I used to watch The Ten Commandments and think, “Forty years. That’s a long time to be wandering in the desert.” After all, Charlton Heston starts out as a young-looking Heston, and transforms into an old-looking Heston with a white beard. Okay, a young-looking Heston with a white beard. After animating locusts and powdering Yul Brynner’s noggin, there probably wasn’t a ton of money left for old man makeup. Or maybe all of that aerobic wandering kept Moses young.
I’ve been wandering the California desert 33 years in pursuit of the show biz gods.
Forty years in the desert – until nearly an entire generation came and went! I can’t believe it. I can’t believe that come this July, I will have been wandering the Southern California desert for 33 years, in dogged pursuit of the gods of show business, as multiple generations have come and gone. (Just because I’ve had the patience to wander that long doesn’t mean I have the patience to wait another seven years to write this.)

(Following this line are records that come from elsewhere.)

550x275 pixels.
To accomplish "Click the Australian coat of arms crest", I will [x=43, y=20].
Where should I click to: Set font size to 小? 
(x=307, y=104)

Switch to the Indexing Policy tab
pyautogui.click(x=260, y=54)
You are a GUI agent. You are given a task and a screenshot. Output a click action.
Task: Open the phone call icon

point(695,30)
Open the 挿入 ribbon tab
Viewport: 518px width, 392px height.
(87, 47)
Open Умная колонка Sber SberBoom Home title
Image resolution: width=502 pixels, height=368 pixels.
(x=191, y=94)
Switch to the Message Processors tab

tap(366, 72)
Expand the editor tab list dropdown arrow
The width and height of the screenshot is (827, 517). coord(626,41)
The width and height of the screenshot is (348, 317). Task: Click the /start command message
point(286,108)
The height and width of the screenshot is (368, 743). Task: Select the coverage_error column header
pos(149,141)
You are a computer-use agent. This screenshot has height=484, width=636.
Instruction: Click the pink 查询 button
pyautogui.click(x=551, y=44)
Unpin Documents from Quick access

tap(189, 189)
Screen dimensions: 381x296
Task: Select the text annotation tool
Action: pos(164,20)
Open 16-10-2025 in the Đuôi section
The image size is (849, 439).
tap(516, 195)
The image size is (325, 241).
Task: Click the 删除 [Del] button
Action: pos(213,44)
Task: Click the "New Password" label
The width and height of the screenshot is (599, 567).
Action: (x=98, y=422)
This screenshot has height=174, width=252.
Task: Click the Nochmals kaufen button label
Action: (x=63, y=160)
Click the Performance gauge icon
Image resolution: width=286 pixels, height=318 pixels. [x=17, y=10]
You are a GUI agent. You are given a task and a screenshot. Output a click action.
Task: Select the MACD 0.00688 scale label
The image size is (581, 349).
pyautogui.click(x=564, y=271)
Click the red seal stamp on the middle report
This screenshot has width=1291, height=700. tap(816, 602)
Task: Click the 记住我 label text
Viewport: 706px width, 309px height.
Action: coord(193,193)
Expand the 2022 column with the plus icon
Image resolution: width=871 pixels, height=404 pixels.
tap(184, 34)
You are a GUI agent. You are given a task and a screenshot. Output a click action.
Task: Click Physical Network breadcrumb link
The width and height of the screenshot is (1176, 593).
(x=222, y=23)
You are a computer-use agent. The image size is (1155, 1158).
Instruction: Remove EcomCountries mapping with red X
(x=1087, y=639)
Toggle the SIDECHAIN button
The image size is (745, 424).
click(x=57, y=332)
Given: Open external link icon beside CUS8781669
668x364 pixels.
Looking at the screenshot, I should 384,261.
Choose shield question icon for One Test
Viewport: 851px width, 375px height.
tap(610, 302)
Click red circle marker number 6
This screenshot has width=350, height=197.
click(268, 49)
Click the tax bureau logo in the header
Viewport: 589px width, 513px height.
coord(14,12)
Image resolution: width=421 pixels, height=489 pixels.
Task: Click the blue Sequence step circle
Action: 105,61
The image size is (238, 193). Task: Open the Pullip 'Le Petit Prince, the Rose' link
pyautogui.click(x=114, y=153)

How goes the climb up that mountaintop? Next to cutting through the red tape of Hollywood, cutting through the Red Sea is an unleavened cakewalk. Still, the trudge through the desert hasn’t been all mirages. I’ve earned over a dozen credits, wrote for iconic shows, won a CableAce Award. Unlike the Calf, it wasn’t golden, but I worshipped it just the same. Till the show biz gods later killed the CableAces. Was there a message there?
I’ve let my people go. My agents. My managers. I think a few of them let me go. They didn’t return my calls before freeing me either, so who can tell? The question I continue to ask during my slowing slog through the sands of time: Why is this night different from all other nights? Will it be the night my latest people return my calls during their long commute home? (Their bumper stickers read, “How am I multi-tasking?”) Or will it be the night God finally beckons, “Pencils down!” and I discover firsthand that life is indeed a test.
Have I learned enough to pass that test? Over a third of a century, one would hope. (It’s nice to channel the positive connotation of “pass,” versus the show biz gods’ “Loved the script, but it’s a pass” pass.)
After all this wandering, I feel obliged to relay the true test of what I’ve learned: “the commandments” that have been handed down to me. Think of them as Wikimandments. Constantly evolving, open to further editing by the likes of you. After all, life – like show business – is about collaboration. Still, my tombstone will read: “To be rewritten over my dead body.”
Welcome to Wikimandments,
the free Commandments that anyone can edit.
So let it be written. So let it be done. So let it be rewritten.